I have always been sensitive about the aesthetics of my blog. The “look and feel” of the pages has to be agreeable and a reason for visitors to linger a bit longer on the site. From the start, I was careful in picking a telling illustration for my posts. In the beginning, they were not more than a stamp-like image in the left-hand corner of the text, but since the summer of 2010, when attaching Turner images to Golding reviews and the result looking real cool, I have switched to full width illustrations. This is nicer. My reader’s blog can now double up as a “Musée imaginaire”, a collection of illustrations, paintings, drawings and pictures, which have appealed to me and which I want to keep close at hand.

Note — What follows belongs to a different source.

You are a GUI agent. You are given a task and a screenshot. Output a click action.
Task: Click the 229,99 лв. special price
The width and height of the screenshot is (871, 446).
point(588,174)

It is under this heading of “Musée imaginaire”, that I collect the different artists whose work I chose for the illustration.

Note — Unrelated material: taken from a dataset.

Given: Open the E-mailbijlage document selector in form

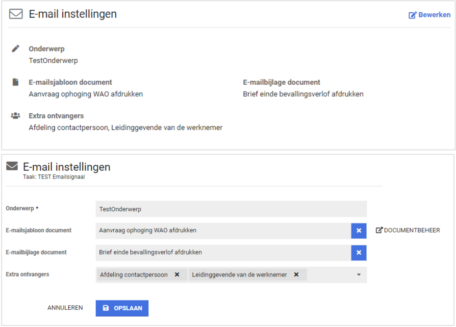Looking at the screenshot, I should click(223, 252).
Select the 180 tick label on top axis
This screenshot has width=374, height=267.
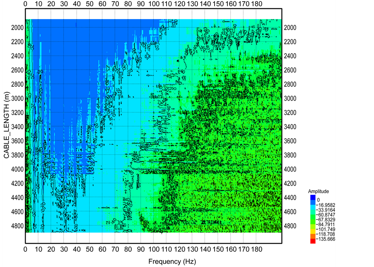tap(256, 4)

For the smaller notes, I have replaced the too general “musing” by a classification under text, note, quote, review, trivia, list-mania and study.

“Review” is obvious as a heading. Under text, I collect full pages of writings which appealed to me for one reason or another. A note is a side-step, an additional piece of information I penned down when I was reading a specific book. Quote again is obvious, study are the more school-ish types of notes while list-mania are the lists which were funny or interesting enough to keep for later reference. Trivia is the rest, mostly personal stuff.

Hope you enjoy,

Mac


- addition 29 March 2012 -



One of the advantages of keeping a detailed reading diary is that it allows statistical feedback . I read approximately 25 books a year, which is two a month with the exception of the holidays where I can tackle one book a week. I am keeping track of the numbers of books I read with the posted reviews. A small correction is needed here for not all the books I read are reviewed. Therefore, I’ll add the tag RBNR (Read but not reviewed) under the label “Posts” and illustrate it with a visual of the front page of the book.. Adding both numbers will be a more accurate indication of my reading.



The tag "Study" is likely to become more important. Reviews lead to better “deep – reading” and “deep – reading” leads to interest in literary criticism. To keep track of this I have added a label “study on…” under which I will organize different labels on criticism. 

- addition 13 August 2017

While my reading has not slowed down, the number of posted reviews certainly took a dip the last years. The lower quantity is the result of my efforts to improve the quality of the writing. In a few instances I even got the assistance of editors who helped me to improve my work. A few of my reviews, The Brothers Karamazov, The Magic Mountain, The Double tongue, We and a passage to India were published in 2015 by the Running Girl Press, Portland Oregon. ( info@runninggirlpress.com ) as part of a collection of reviews : A Fabulous Opera by the Tropic of Ideas. 

I even had the honor to write the introduction.